Once the lut is built, you feed it into a Transformer along with your data. The RemapCB callback remaps every value in the specified column to its MARIS identifier during encoding. The output shows the remapped numeric ids.

from marisco.match import make_lut
from marisco.callbacks import RemapCB, Transformer
import pandas as pd

# Complete end-to-end: build lut, run Transformer, inspect result
dfs = {
    'SEAWATER': pd.DataFrame({'NUCLIDE': ['cs137', 'cs134', 'k-40', 'sr90']}),
    'BIOTA':    pd.DataFrame({'NUCLIDE': ['cs137', 'cs144', 'cs134_137_tot']}),
}

fixes = {'cs134': 'cs134_137_tot', 'cs144': 'cs137', 'k-40': 'k40'}
nuclide_lut = make_lut('NUCLIDE', fixes=fixes)
cb = RemapCB(lut=nuclide_lut, col_remap='NUCLIDE', col_src='NUCLIDE')

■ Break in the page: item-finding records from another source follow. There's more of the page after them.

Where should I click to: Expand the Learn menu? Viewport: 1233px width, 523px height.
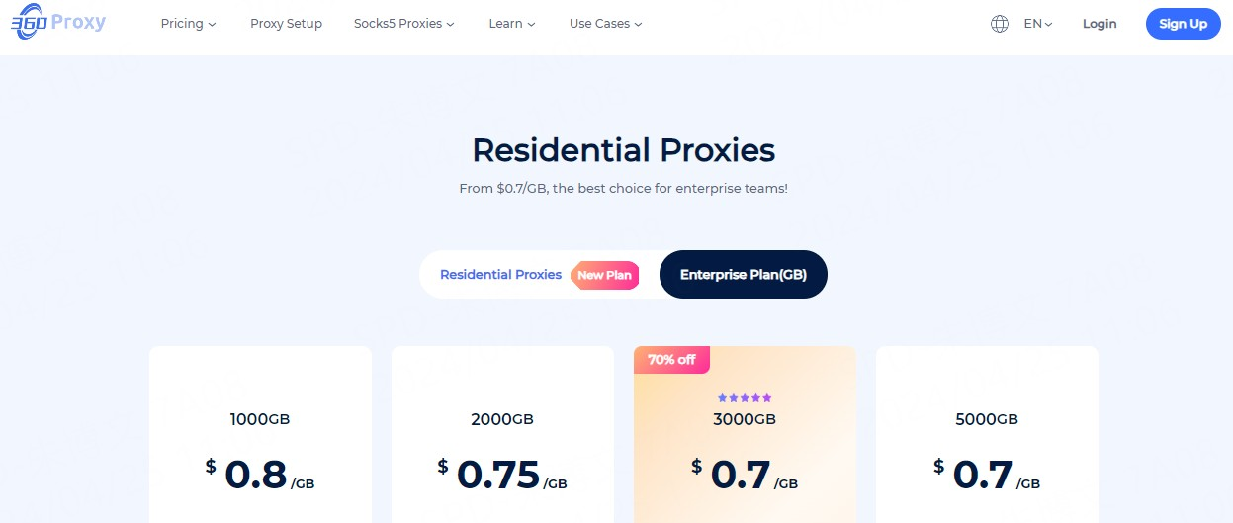pos(511,24)
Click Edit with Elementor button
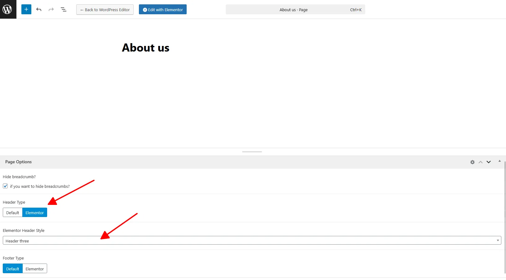Screen dimensions: 506x280 tap(163, 10)
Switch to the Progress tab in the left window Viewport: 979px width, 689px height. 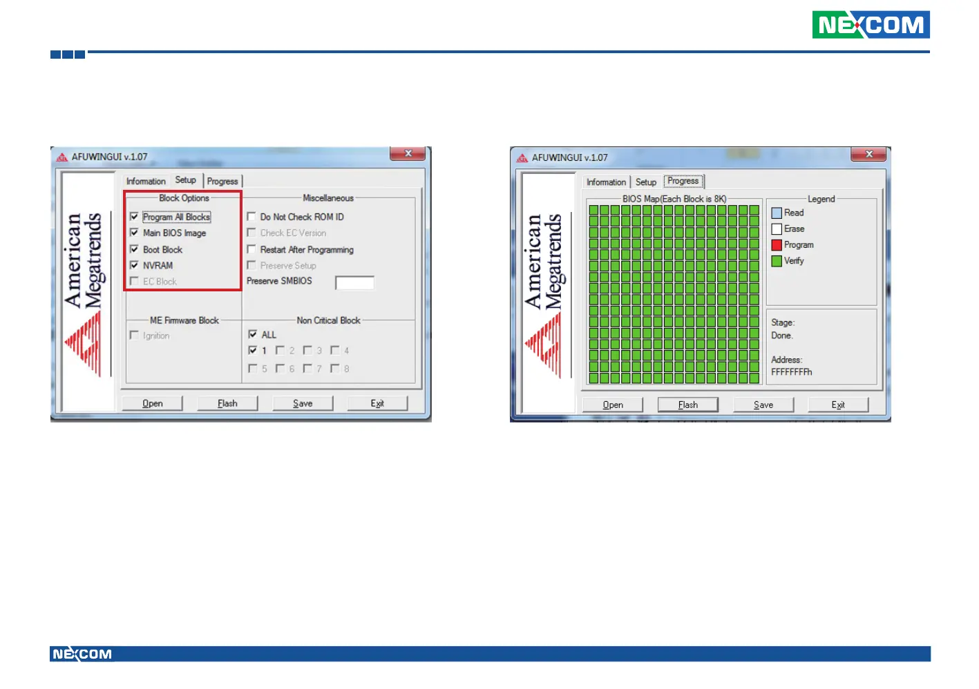coord(222,182)
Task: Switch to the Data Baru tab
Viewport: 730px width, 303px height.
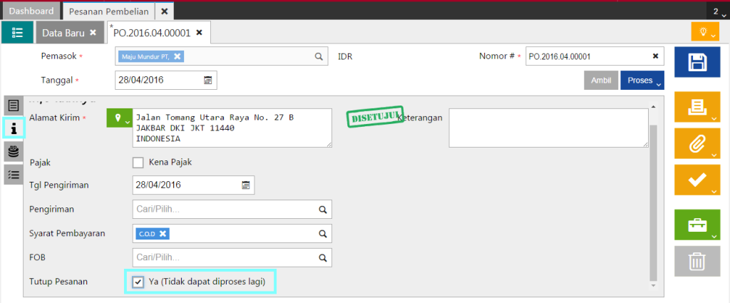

tfm = Transformer(dfs, cbs=[cb])
result = tfm()

print(result['SEAWATER']['NUCLIDE'].unique())
print(result['BIOTA']['NUCLIDE'].unique())
[33 76  4 12]
[33 76]

Using a plain dict as a lut

For simple mappings where the provider values already match MARIS codes exactly, you can pass a plain Python dict directly as the lut. No fuzzy matching or overrides needed.

from marisco.callbacks import RemapCB, Transformer
import pandas as pd

# Plain dict for trivial mappings
filter_lut = {'N': 2, 'n': 2, 'F': 1}

dfs = {
    'SEAWATER': pd.DataFrame({'FILTERING': ['N', 'F', 'n', 'Y']}),
}

cb = RemapCB(lut=filter_lut, col_remap='FILTERING', col_src='FILTERING')
tfm = Transformer(dfs, cbs=[cb])
result = tfm()

print(result['SEAWATER']['FILTERING'].unique())
[2 1 0]

Recording decisions in the handler notebook

Each handler should document the overrides dictionary and any data-quality issues discovered during inspection. The HELCOM handler shows this pattern with FEEDBACK TO DATA PROVIDER callout boxes.

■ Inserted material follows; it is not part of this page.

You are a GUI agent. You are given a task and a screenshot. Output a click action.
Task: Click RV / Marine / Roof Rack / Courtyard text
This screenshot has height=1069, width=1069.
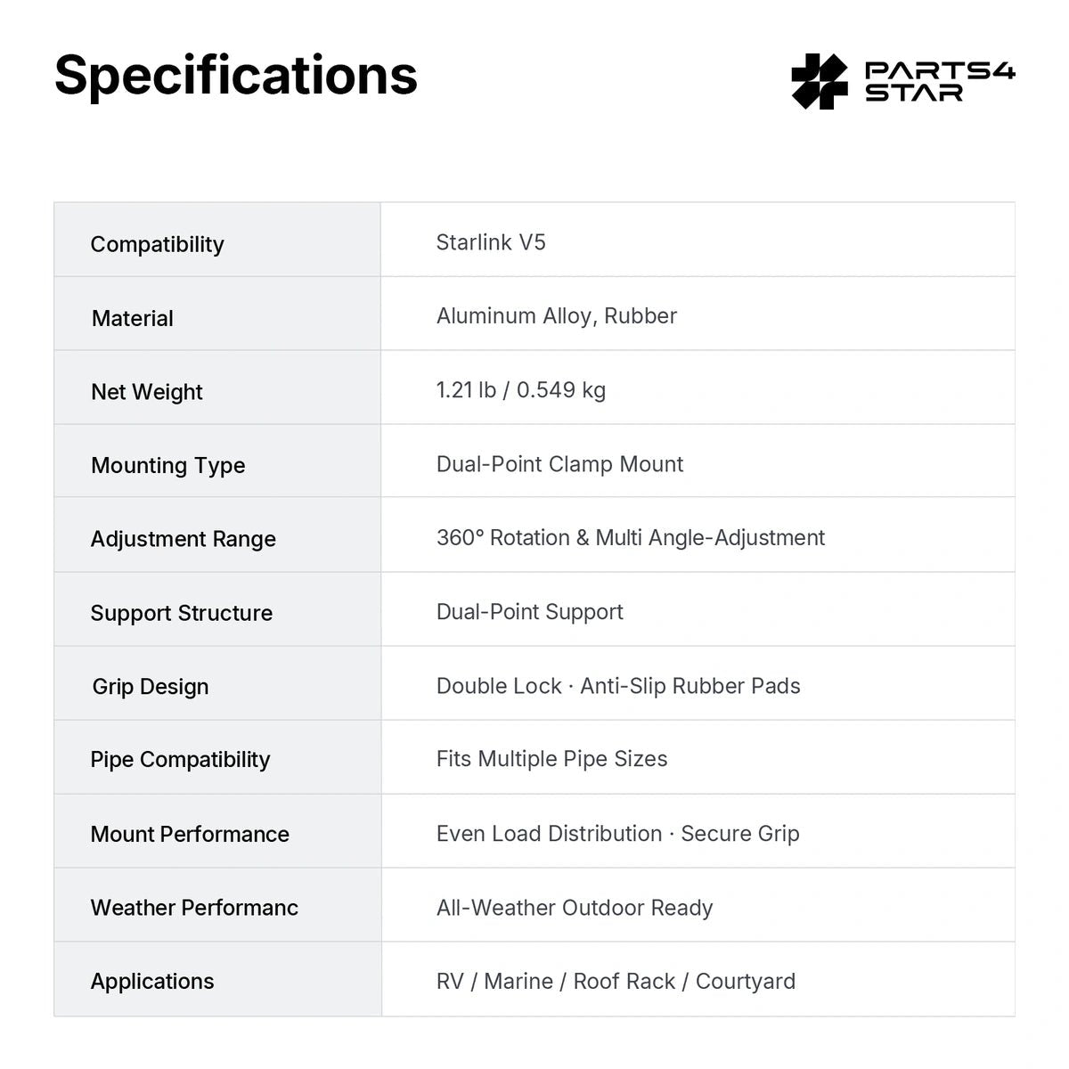(616, 982)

For instance, the following markdown cell:

:::{.callout-important}
## FEEDBACK TO DATA PROVIDER

Some `rubin` codes in the HELCOM Biota dataset do not appear in the `RUBIN_NAME.csv` lookup table. This includes entries with trailing spaces (`FUCU VES `, `GADU MOR  `) and apparently missing codes (`FUCU SPP`, `FURC LUMB`, `STUC PECT`). Trailing spaces should be trimmed at source, and any valid RUBIN codes missing from the lookup table should be added.
:::

would be rendered as:

ImportantFEEDBACK TO DATA PROVIDER

Some rubin codes in the HELCOM Biota dataset do not appear in the RUBIN_NAME.csv lookup table. This includes entries with trailing spaces (FUCU VES, GADU MOR) and apparently missing codes (FUCU SPP, FURC LUMB, STUC PECT). Trailing spaces should be trimmed at source, and any valid RUBIN codes missing from the lookup table should be added.